Captain Thomas Pinckney (August 13, 1828 – November 14, 1915) was a Southern rice planter and Confederate veteran of the American Civil War. He was the grandson of Major General Thomas Pinckney and one of the Immortal Six Hundred.

== Early life ==
Pinckney was the fourth child and second son born to father Charles Cotesworth Pinckney (1789-1865) and mother Phoebe Caroline Elliot Pinckney (1792-1864) . He grew up in the family house in Charleston SC and on the family rice plantations on the South Santee River Delta, which included Fairfield Plantation, El Dorado Plantation, Echaw Grove, Fannymead Plantation and Moreland Plantation. He frequently also spent time in the upcountry of South Carolina and western North Carolina to escape the summer heat and disease of the South Carolina Lowcountry. He attended the University of Virginia but left to study medicine back in Charleston and then New York.

== Civil War ==
Pinckney helped form and then lead the St James Mounted Riflemen whose purpose was to defend the various plantations on the Santee River delta from Northern raids. He further used his land at Echaw Plantation to build Battery Warren to protect a Confederate railroad bridge over the Santee. Over time he and his men were re-organized under the command of then-Major Arthur Middleton Manigualt in McClellanville and then, later, under General M. C. Butler they were sent to Virginia. At the Battle of Haw's Shop Pinckney was captured. As a prisoner-of-war, he was nearly starved to death and held in the line of fire at Morris Island by Union soldiers in retaliation for the treatment of Union soldiers held by the Confederacy. He and the others so treated became known in the Confederacy as the Immortal Six Hundred for their refusal to take an oath of allegiance to the United States. Eventually, Pinckney was exchanged for Union soldiers and paroled.

=== Later life ===
After the war, Pinckney returned to El Dorado and the other family plantations on the Santee to inspect their condition and, hopefully, return them to productive work growing rice. The former slaves, known as freedmen, were mostly still at the houses as they had no other residence or place to go. After months of negotiations, many agreed to contracts under which they would provide labor in return for living on the land and receiving a share of whatever crops were harvested. However, flooding and poor weather combined with low rice prices prevented rice from returning to its former profitability and in 1886 Pinckney finally gave up agriculture and so ended nearly 150 years of family rice growing on the Santee.

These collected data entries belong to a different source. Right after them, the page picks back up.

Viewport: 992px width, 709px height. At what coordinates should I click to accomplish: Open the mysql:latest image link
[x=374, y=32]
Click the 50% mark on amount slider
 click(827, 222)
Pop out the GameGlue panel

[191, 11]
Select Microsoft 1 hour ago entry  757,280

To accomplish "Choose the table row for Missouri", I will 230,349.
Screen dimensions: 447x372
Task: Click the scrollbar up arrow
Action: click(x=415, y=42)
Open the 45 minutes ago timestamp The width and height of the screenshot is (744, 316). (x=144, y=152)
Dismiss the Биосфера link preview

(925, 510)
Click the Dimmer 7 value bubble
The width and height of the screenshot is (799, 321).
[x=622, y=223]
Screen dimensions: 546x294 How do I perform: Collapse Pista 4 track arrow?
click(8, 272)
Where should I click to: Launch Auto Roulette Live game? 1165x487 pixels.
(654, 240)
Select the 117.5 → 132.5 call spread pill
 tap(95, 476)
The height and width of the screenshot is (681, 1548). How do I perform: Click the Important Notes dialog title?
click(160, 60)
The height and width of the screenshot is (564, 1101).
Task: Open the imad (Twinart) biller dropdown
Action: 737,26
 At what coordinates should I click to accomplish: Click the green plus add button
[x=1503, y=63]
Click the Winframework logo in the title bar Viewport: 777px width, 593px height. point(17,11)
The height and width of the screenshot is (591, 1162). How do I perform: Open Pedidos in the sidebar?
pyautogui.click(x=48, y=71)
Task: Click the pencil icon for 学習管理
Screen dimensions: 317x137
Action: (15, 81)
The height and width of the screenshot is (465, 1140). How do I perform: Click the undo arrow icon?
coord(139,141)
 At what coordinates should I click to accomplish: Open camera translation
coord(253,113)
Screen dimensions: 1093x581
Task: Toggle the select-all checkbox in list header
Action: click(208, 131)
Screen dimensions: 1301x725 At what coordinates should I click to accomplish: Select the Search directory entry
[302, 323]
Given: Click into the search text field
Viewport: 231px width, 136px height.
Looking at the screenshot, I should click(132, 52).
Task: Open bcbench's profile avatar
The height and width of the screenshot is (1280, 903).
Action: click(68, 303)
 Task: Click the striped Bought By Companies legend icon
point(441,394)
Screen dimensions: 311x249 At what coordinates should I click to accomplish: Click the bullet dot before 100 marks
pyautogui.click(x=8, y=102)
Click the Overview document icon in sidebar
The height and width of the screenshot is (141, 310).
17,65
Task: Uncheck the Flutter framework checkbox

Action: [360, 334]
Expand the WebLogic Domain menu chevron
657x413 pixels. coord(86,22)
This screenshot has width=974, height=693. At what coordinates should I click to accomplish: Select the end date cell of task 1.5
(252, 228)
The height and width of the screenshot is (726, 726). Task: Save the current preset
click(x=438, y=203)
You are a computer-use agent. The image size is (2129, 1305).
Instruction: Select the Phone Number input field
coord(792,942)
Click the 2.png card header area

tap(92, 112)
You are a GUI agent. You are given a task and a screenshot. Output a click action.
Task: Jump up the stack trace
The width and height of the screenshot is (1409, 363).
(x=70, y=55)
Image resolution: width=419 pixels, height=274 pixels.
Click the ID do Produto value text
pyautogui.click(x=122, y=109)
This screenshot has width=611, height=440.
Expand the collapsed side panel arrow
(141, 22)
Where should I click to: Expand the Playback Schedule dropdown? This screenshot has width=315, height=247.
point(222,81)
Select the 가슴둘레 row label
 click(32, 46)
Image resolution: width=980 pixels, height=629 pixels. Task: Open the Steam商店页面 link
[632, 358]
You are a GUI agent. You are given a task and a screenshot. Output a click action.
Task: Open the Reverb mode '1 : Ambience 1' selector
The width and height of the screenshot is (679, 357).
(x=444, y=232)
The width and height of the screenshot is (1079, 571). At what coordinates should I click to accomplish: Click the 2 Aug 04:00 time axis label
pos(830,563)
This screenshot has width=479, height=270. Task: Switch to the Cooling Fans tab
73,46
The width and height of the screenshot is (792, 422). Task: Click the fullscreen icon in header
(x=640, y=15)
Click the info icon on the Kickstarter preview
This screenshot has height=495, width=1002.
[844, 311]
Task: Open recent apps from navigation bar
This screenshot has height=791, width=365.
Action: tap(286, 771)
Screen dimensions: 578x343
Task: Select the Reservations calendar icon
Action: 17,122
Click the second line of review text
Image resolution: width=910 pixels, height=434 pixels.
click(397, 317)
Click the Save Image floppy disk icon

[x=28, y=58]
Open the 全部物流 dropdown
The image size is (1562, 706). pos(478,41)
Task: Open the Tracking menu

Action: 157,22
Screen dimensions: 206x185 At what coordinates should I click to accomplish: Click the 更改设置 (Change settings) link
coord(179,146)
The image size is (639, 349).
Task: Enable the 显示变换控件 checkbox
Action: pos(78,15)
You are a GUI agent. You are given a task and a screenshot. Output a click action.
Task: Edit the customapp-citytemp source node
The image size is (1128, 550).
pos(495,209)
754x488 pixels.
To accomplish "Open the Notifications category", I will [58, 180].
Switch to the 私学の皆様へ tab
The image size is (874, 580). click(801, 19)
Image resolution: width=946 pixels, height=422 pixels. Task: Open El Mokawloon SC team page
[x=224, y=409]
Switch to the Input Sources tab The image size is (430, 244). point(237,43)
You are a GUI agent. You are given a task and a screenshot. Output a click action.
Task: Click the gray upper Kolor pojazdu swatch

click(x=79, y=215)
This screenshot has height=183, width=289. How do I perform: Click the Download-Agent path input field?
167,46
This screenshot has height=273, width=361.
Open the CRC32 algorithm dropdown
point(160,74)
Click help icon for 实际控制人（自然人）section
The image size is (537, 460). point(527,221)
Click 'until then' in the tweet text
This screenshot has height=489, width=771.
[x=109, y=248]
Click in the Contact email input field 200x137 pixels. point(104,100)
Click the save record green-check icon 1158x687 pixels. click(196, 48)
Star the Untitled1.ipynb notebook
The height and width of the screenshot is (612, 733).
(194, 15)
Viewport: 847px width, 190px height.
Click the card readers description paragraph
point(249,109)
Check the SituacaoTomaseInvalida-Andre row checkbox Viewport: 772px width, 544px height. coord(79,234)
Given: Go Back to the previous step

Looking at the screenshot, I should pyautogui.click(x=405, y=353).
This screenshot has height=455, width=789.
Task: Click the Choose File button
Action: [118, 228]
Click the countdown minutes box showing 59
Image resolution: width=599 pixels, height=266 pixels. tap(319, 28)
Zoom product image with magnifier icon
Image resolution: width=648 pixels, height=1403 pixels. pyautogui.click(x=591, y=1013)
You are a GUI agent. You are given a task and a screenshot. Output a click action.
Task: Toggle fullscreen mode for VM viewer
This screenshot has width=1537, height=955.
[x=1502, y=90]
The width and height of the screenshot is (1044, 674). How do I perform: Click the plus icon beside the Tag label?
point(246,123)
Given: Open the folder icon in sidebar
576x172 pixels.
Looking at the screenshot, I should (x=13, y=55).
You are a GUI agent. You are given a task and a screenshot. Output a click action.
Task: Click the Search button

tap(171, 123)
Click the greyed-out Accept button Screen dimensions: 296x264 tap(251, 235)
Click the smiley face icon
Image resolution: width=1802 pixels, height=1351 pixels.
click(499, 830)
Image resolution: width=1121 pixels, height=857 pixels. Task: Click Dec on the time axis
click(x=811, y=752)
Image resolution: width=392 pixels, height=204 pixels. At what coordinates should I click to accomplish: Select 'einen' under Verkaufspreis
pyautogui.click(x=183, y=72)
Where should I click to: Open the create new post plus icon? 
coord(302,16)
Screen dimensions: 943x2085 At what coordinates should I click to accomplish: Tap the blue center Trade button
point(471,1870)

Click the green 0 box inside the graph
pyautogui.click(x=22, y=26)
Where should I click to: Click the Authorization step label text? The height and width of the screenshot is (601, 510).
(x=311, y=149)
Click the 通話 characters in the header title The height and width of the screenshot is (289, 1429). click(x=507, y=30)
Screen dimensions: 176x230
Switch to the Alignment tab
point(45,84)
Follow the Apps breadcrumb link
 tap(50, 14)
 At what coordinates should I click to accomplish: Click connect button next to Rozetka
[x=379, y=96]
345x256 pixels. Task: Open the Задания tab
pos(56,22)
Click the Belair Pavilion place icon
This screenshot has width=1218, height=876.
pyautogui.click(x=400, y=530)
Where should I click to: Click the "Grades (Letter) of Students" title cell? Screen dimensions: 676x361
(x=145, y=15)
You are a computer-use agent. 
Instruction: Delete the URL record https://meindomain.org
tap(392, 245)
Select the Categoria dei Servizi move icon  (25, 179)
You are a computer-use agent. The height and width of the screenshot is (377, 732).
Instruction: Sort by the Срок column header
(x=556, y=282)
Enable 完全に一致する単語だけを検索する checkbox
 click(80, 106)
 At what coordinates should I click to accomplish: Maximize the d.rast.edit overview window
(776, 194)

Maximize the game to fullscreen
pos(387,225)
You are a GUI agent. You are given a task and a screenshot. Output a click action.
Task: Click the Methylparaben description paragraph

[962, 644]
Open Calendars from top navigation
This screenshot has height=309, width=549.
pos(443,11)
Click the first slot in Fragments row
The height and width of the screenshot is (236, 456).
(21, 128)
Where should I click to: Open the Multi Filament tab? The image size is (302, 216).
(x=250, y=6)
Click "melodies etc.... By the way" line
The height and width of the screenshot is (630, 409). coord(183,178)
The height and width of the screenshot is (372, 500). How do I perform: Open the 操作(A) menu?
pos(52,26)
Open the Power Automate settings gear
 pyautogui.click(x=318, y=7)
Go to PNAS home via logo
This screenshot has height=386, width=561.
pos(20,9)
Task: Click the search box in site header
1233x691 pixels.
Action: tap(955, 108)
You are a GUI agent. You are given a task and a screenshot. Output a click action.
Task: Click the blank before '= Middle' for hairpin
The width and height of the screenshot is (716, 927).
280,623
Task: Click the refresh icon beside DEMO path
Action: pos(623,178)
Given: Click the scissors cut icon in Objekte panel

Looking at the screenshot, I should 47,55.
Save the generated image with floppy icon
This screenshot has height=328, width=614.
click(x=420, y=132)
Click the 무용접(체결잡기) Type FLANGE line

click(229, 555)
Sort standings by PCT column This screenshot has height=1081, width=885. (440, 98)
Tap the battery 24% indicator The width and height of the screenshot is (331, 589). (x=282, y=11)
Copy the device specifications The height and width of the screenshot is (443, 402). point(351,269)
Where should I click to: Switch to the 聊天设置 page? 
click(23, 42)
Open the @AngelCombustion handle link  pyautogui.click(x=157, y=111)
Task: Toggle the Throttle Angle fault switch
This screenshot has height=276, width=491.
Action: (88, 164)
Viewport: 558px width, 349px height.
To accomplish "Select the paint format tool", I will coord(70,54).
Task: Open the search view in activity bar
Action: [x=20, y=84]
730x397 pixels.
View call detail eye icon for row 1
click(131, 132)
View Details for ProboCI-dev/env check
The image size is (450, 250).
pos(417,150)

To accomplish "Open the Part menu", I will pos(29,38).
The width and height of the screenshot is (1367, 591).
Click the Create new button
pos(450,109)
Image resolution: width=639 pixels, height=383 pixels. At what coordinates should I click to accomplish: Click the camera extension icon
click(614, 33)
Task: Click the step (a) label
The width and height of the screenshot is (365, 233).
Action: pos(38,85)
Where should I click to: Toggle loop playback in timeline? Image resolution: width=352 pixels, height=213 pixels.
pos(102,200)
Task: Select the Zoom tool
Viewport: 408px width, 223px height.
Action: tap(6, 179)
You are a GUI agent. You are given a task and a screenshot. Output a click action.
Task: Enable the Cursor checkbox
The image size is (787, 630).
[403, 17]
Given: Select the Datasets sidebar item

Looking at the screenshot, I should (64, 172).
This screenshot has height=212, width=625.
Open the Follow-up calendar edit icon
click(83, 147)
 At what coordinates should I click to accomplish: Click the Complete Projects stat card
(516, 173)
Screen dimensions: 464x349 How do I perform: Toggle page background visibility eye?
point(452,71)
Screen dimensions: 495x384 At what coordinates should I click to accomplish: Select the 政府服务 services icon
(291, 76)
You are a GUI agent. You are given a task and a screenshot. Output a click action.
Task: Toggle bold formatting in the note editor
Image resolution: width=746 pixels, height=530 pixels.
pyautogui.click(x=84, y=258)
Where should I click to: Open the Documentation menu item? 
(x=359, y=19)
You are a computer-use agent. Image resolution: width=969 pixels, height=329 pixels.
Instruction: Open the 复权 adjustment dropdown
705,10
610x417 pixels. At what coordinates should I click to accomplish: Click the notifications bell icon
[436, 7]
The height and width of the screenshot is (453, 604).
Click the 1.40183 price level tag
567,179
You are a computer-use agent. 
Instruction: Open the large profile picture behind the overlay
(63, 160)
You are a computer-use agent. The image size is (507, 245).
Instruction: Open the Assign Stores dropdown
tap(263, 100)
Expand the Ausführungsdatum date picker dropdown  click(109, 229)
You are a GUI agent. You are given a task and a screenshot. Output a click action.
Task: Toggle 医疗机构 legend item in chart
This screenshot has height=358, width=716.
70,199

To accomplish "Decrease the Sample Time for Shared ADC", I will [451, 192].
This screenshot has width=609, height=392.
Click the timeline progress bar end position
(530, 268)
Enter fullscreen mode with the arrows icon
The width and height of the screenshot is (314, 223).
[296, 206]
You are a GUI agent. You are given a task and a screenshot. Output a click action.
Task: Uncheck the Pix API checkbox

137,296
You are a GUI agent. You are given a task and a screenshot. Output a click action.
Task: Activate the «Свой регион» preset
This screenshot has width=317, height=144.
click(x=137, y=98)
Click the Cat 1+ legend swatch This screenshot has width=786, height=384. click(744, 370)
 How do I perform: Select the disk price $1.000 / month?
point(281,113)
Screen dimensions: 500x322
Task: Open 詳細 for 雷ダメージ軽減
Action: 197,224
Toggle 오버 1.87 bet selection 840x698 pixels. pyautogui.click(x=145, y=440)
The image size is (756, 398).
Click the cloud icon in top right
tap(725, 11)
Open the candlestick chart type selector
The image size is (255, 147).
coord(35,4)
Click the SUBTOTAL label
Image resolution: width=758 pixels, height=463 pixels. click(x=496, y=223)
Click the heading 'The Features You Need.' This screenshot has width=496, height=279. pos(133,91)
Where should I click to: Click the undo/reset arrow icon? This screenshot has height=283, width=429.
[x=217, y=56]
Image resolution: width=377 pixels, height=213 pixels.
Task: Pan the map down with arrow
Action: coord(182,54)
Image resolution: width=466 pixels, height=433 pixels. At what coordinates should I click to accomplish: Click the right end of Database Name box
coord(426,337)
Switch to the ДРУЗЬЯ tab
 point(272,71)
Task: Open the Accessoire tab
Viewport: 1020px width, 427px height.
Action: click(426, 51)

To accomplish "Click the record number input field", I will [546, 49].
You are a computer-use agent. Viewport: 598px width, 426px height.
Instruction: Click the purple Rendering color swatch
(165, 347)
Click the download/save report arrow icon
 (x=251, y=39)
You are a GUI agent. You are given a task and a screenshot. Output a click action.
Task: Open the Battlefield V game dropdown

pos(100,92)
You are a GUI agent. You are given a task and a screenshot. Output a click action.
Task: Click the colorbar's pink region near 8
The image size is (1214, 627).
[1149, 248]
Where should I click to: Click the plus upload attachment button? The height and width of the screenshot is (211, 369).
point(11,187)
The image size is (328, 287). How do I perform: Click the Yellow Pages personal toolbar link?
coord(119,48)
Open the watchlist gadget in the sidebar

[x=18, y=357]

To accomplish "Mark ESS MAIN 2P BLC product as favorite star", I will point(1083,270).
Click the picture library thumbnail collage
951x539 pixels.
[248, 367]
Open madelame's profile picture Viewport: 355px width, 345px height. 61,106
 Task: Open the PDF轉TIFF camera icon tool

Pinckney married twice. First on April 20, 1870 to Miss Mary Stewart of Richmond Virginia and then, after Mary's death, to Camilla Scott also of Virginia on July 12, 1892. He had one surviving child from his first marriage, Charles Cotesworth Pinckney (1875 - 1934), and a daughter from his second marriage, the Southern writer Josephine Pinckney. He lived variously with his in-laws the Stewarts at their family house Brookhill and back in Charleston. He died in Charleston and is buried in Magnolia Cemetery.